In Edge/Chrome: click your profile icon in the top-right corner and select a different profile for each site.

Custom hostnames via hosts file

Section titled “Custom hostnames via hosts file”

Edit your hosts file (C:\Windows\System32\drivers\etc\hosts) to give each site a unique hostname:

127.0.0.1  umbootstrap.local
127.0.0.1  updoc.local

Then update each project’s launchSettings.json to use the custom hostname. This gives each site a completely separate cookie domain.

Note: The default .NET dev certificate only covers localhost. You’ll need mkcert or similar to generate trusted certificates for the custom hostnames.

Incognito/InPrivate window

Section titled “Incognito/InPrivate window”

Open one site in a normal window and the other in an incognito/InPrivate window. Quick but resets every time you close the window.

Root cause in Umbraco source

Section titled “Root cause in Umbraco source”

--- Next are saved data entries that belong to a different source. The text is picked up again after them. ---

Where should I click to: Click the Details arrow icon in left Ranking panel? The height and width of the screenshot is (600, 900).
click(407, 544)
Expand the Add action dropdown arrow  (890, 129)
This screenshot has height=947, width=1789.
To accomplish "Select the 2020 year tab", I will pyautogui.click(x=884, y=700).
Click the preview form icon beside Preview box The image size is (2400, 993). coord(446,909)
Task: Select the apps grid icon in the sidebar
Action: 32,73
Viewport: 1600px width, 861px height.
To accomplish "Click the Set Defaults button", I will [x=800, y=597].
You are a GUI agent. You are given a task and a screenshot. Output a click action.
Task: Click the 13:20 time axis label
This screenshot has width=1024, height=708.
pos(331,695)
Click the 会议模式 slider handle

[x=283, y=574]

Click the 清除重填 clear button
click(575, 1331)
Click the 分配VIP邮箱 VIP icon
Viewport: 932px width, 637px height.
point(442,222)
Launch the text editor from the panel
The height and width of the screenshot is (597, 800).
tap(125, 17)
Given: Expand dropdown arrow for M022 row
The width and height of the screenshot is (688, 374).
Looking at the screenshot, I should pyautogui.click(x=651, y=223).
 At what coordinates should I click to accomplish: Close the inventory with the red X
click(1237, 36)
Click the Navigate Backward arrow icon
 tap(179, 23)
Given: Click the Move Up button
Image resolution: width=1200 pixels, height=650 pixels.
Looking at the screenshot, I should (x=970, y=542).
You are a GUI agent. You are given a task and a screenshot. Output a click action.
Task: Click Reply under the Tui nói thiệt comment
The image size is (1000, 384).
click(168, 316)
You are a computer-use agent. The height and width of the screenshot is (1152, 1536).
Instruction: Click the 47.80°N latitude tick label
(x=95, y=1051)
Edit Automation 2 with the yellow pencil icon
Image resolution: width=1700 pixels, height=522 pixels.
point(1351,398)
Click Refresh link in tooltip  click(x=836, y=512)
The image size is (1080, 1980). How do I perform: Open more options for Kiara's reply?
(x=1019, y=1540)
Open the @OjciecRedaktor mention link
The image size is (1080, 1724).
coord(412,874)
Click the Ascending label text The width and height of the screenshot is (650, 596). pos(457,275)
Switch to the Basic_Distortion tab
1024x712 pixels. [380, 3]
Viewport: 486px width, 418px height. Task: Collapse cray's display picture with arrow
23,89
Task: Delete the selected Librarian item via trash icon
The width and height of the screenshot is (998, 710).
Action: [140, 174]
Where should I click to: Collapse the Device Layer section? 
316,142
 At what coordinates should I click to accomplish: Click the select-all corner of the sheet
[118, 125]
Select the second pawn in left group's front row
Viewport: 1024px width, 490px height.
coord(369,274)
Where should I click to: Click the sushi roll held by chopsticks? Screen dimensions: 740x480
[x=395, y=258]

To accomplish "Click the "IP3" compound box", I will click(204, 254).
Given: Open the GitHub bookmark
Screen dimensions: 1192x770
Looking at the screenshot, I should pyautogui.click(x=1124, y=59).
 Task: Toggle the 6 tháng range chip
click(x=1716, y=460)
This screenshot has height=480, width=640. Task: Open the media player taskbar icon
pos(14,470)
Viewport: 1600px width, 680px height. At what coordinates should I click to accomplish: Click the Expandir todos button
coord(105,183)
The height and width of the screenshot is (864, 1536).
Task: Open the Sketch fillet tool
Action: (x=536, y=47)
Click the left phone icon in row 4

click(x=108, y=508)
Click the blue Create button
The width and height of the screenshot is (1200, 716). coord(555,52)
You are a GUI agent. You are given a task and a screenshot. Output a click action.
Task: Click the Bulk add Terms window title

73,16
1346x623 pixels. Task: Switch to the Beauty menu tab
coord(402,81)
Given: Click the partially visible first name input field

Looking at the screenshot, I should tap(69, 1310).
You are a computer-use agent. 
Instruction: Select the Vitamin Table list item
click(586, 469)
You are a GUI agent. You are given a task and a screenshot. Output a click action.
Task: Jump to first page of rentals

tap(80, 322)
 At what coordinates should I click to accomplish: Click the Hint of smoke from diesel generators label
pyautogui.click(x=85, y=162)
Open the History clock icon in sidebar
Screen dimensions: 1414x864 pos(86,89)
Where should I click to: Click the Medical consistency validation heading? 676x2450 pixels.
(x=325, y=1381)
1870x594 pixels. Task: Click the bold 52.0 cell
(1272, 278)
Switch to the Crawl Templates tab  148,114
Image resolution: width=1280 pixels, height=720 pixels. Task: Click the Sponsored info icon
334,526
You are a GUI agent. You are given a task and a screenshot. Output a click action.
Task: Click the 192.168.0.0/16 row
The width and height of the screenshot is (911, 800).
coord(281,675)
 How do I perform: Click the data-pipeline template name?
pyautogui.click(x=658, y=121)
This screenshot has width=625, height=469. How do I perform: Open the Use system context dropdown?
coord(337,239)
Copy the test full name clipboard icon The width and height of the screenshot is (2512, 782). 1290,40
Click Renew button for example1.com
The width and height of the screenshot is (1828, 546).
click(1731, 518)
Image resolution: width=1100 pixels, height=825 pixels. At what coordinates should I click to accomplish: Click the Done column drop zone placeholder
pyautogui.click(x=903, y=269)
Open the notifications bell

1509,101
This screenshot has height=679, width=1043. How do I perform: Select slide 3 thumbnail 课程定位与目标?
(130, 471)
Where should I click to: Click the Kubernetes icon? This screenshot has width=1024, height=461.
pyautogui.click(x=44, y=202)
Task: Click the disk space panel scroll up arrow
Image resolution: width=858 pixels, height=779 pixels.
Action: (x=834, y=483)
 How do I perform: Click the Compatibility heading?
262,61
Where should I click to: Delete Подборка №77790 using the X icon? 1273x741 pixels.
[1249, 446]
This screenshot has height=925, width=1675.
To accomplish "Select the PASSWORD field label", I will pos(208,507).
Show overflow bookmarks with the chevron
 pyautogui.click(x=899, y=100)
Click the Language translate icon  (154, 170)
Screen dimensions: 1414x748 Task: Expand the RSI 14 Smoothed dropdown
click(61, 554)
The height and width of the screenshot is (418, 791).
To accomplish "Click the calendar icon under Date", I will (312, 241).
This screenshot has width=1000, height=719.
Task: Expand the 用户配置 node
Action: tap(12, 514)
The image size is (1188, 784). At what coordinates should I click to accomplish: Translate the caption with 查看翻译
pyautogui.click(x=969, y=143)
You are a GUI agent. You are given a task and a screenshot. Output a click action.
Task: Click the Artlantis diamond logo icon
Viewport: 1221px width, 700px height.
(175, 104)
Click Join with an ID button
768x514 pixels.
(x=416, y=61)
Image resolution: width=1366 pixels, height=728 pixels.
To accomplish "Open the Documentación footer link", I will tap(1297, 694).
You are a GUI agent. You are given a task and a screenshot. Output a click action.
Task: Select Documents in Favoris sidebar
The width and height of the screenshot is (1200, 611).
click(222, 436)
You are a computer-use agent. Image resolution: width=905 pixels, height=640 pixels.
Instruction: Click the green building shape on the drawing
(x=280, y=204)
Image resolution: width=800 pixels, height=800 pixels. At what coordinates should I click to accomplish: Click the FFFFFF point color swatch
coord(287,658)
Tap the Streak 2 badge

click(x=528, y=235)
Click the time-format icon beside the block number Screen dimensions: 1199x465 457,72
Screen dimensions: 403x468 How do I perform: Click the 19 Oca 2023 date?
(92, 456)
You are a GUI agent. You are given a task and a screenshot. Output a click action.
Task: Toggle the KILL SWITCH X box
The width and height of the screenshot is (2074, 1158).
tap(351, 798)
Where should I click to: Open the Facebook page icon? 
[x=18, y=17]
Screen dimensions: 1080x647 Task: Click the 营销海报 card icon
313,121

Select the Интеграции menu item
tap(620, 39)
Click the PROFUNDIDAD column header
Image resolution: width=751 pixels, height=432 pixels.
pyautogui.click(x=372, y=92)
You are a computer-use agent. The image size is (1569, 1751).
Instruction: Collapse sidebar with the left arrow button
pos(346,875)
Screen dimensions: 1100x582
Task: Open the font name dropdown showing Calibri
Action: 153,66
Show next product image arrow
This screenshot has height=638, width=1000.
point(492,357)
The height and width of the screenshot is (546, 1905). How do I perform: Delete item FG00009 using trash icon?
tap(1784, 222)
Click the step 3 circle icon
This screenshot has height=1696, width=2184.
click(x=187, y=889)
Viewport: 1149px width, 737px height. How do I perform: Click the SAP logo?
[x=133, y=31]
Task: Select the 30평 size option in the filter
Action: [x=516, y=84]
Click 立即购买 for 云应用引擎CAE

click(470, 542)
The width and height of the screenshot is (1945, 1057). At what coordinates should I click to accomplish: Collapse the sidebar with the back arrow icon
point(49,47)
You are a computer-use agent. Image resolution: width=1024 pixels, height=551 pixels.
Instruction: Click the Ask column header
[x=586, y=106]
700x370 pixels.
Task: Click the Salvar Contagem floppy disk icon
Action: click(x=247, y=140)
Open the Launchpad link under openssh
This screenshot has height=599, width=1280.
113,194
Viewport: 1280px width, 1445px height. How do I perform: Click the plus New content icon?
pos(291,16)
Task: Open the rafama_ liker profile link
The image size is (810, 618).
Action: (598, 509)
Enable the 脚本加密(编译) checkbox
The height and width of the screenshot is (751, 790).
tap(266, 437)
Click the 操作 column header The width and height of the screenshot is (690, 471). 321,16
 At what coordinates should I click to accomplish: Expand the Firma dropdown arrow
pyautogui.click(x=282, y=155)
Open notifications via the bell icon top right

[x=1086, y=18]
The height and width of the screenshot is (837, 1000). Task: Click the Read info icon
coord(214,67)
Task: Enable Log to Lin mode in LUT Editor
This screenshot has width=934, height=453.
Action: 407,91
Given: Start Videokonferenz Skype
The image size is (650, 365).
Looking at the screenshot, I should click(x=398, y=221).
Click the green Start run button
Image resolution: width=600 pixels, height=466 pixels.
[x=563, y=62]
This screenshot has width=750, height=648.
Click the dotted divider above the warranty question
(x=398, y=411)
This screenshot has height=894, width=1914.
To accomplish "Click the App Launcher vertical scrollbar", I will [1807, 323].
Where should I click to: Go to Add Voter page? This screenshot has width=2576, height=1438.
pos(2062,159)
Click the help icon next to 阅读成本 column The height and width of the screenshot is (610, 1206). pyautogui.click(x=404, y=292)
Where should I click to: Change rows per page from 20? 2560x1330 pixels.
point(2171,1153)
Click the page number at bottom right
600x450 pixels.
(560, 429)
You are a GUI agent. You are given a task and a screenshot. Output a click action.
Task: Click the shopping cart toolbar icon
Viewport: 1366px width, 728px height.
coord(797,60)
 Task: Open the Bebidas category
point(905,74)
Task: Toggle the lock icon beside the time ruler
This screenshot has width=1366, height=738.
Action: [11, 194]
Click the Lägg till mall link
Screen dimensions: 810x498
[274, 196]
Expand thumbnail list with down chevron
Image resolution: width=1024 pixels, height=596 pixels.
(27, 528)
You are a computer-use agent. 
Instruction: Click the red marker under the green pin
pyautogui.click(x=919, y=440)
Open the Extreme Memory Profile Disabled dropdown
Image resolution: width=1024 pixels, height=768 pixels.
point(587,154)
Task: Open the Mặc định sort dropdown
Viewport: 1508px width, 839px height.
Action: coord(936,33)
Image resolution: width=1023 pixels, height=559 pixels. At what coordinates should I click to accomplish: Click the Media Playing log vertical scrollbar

The cookie names are defined as const strings in Umbraco.Cms.Api.Common:

HideBackOfficeTokensHandler.cs
private const string AccessTokenCookieName = "umbAccessToken";
private const string RefreshTokenCookieName = "umbRefreshToken";
private const string PkceCodeCookieName = "umbPkceCode";

Until Umbraco makes these configurable (or scopes them by port/path), the browser profile approach is the most practical workaround for local development.